Adverse reactions such as hypotension, bradycardia, or excessive drowsiness can occur when tizanidine is taken with other CYP1A2 inhibitors (see section 4.5). Concomitant use should be avoided unless the necessity for tizanidine therapy is clinically evident. In such a case, tizanidine should be used with caution.
Hypotension
Tizanidine is an α2-adrenergic agonist that can produce hypotension. Syncope has been reported in the post marketing setting. The chance of significant hypotension may possibly be minimised by titration of the dose and by focusing attention on signs and symptoms of hypotension prior to dose advancement. In addition, patients moving from a supine to fixed upright position may be at increased risk for hypotension and orthostatic effects (see section 4.5).
Withdrawal syndrome
Withdrawal adverse reactions include rebound hypertension, tachycardia, and hypertonia. To minimise the risk of these reactions, particularly in patients who have been receiving high doses (20 to 28 mg daily) for long periods (9 weeks or more) or who may be on concomitant treatment with narcotics, the dose should be decreased slowly (2 to 4 mg per day).
Hepatic impairment
Since hepatic dysfunction has been reported in association with tizanidine, but rarely at daily doses up to 12 mg, it is recommended that liver function tests should be monitored monthly for the first four months in patients receiving doses of 12 mg and higher and in patients who develop clinical symptoms suggestive of hepatic dysfunction, such as unexplained nausea, anorexia or tiredness. Treatment with tizanidine should be discontinued if serum levels of SGPT (serum glutamic-pyruvic transaminase) and/or SGOT (serum glutamic-oxaloacetic transaminase) are persistently above three times the upper limit of the normal range. Tizanidine should be discontinued in patients with symptoms compatible with hepatitis or where jaundice occurs.
Cardiovascular, hepatic or renal disorders
Caution is required in patients with cardiovascular disorders, coronary artery disease, or renal or hepatic disorders. Regular clinical laboratory and ECG monitoring is recommended during treatment with tizanidine.
Renal impairment
Tizanidine should be used with caution in patients with renal insufficiency (creatinine clearance < 25 mL/min), as clearance is reduced by more than 50%. In these patients, during titration, the individual doses should be reduced. If higher doses are required, individual doses rather than dosing frequency should be increased. These patients should be monitored closely for the onset or increase in severity of the common adverse events (dry mouth, somnolence, asthenia, and dizziness) as indicators of potential overdose (see section 4.2).
Sedation
Tizanidine can cause sedation, which may interfere with everyday activity. In multiple dose studies, the prevalence of patients with sedation peaked following the first week of titration and then remained stable for the duration of the maintenance phase of the study.
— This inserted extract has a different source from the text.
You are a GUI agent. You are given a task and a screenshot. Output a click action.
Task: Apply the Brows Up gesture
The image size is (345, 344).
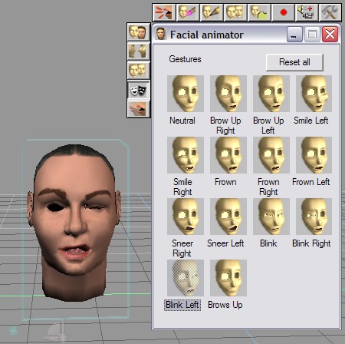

Hallucinosis/Psychotic-like symptoms
Tizanidine use has been associated with hallucinations. Formed, visual hallucinations or delusions have been reported in 5 of 170 patients (3%) in two North American controlled clinical studies. Most of the patients were aware that the events were unreal. One patient developed psychosis in association with the hallucinations. One patient among these 5 continued to have problems for at least 2 weeks following discontinuation of tizanidine. Discontinuing should be considered in patients who develop hallucinations.
Hypersensitivity reactions
Tizanidine can cause anaphylaxis. Signs and symptoms including respiratory compromise, urticaria, and angioedema of the throat and tongue have been reported. Patients should be informed of the signs and symptoms of severe allergic reactions and instructed to discontinue tizanidine and seek immediate medical care if they occur.
Tizagelan contains lactose
Patients with rare hereditary problems of galactose intolerance, total lactase deficiency or glucose-galactose malabsorption should not take this medicine.
Tizagelan contains sucrose
Patients with rare hereditary problems of fructose intolerance, glucose-galactose malabsorption or sucrase-isomaltase insufficiency should not take this medicine.